--- How to complete this task ---
The full set of entries, reproduced exactly, is the expected answer.

--- Task data ---
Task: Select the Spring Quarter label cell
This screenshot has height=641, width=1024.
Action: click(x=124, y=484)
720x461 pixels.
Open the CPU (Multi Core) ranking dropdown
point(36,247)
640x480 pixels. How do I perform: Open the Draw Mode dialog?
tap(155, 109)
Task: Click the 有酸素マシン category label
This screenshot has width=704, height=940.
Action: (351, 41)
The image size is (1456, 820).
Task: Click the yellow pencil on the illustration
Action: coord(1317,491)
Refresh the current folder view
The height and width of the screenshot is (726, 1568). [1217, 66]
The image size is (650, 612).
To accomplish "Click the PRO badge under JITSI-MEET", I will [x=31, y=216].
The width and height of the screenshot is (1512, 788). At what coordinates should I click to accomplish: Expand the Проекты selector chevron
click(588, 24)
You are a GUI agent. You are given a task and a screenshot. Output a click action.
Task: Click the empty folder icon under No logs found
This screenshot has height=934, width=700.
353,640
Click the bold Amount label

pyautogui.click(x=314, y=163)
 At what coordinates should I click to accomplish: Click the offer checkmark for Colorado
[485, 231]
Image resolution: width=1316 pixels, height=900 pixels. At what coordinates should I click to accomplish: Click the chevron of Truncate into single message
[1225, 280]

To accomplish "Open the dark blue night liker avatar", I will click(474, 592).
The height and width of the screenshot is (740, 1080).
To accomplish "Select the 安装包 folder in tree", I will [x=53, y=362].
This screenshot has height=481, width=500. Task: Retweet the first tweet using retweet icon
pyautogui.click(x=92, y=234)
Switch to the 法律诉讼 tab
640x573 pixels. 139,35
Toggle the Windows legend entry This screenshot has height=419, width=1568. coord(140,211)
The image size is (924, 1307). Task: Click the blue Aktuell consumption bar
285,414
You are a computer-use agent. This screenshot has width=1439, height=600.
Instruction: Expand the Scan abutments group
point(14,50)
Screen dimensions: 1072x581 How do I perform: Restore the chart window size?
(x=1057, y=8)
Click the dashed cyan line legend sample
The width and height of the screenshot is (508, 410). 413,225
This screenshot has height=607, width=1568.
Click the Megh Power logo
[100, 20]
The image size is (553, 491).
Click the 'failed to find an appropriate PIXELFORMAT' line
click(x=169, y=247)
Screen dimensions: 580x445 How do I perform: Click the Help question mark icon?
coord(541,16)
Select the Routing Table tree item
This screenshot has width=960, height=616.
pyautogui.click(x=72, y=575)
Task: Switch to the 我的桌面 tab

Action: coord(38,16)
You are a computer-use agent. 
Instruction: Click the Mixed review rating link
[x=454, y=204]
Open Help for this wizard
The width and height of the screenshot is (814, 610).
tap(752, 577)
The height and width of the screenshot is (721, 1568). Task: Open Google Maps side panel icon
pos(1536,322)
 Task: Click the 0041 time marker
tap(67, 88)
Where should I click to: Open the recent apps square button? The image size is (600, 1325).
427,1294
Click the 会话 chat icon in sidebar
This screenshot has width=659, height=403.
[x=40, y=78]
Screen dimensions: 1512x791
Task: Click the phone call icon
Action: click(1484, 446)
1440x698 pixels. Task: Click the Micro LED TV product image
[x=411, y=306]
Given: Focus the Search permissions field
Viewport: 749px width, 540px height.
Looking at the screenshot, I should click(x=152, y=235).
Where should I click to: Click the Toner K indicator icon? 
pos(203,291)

--- Result of this task ---
Task: Select the Spring Quarter label cell
This screenshot has height=641, width=1024.
Action: click(x=124, y=484)
720x461 pixels.
Open the CPU (Multi Core) ranking dropdown
point(36,247)
640x480 pixels. How do I perform: Open the Draw Mode dialog?
tap(155, 109)
Task: Click the 有酸素マシン category label
This screenshot has width=704, height=940.
Action: (351, 41)
The image size is (1456, 820).
Task: Click the yellow pencil on the illustration
Action: coord(1317,491)
Refresh the current folder view
The height and width of the screenshot is (726, 1568). [1217, 66]
The image size is (650, 612).
To accomplish "Click the PRO badge under JITSI-MEET", I will [x=31, y=216].
The width and height of the screenshot is (1512, 788). At what coordinates should I click to accomplish: Expand the Проекты selector chevron
click(588, 24)
You are a GUI agent. You are given a task and a screenshot. Output a click action.
Task: Click the empty folder icon under No logs found
This screenshot has height=934, width=700.
353,640
Click the bold Amount label

pyautogui.click(x=314, y=163)
 At what coordinates should I click to accomplish: Click the offer checkmark for Colorado
[485, 231]
Image resolution: width=1316 pixels, height=900 pixels. At what coordinates should I click to accomplish: Click the chevron of Truncate into single message
[1225, 280]

To accomplish "Open the dark blue night liker avatar", I will click(474, 592).
The height and width of the screenshot is (740, 1080).
To accomplish "Select the 安装包 folder in tree", I will [x=53, y=362].
This screenshot has height=481, width=500. Task: Retweet the first tweet using retweet icon
pyautogui.click(x=92, y=234)
Switch to the 法律诉讼 tab
640x573 pixels. 139,35
Toggle the Windows legend entry This screenshot has height=419, width=1568. coord(140,211)
The image size is (924, 1307). Task: Click the blue Aktuell consumption bar
285,414
You are a computer-use agent. This screenshot has width=1439, height=600.
Instruction: Expand the Scan abutments group
point(14,50)
Screen dimensions: 1072x581 How do I perform: Restore the chart window size?
(x=1057, y=8)
Click the dashed cyan line legend sample
The width and height of the screenshot is (508, 410). 413,225
This screenshot has height=607, width=1568.
Click the Megh Power logo
[100, 20]
The image size is (553, 491).
Click the 'failed to find an appropriate PIXELFORMAT' line
click(x=169, y=247)
Screen dimensions: 580x445 How do I perform: Click the Help question mark icon?
coord(541,16)
Select the Routing Table tree item
This screenshot has width=960, height=616.
pyautogui.click(x=72, y=575)
Task: Switch to the 我的桌面 tab

Action: coord(38,16)
You are a computer-use agent. 
Instruction: Click the Mixed review rating link
[x=454, y=204]
Open Help for this wizard
The width and height of the screenshot is (814, 610).
tap(752, 577)
The height and width of the screenshot is (721, 1568). Task: Open Google Maps side panel icon
pos(1536,322)
 Task: Click the 0041 time marker
tap(67, 88)
Where should I click to: Open the recent apps square button? The image size is (600, 1325).
427,1294
Click the 会话 chat icon in sidebar
This screenshot has width=659, height=403.
[x=40, y=78]
Screen dimensions: 1512x791
Task: Click the phone call icon
Action: click(1484, 446)
1440x698 pixels. Task: Click the Micro LED TV product image
[x=411, y=306]
Given: Focus the Search permissions field
Viewport: 749px width, 540px height.
Looking at the screenshot, I should click(x=152, y=235).
Where should I click to: Click the Toner K indicator icon? 
pos(203,291)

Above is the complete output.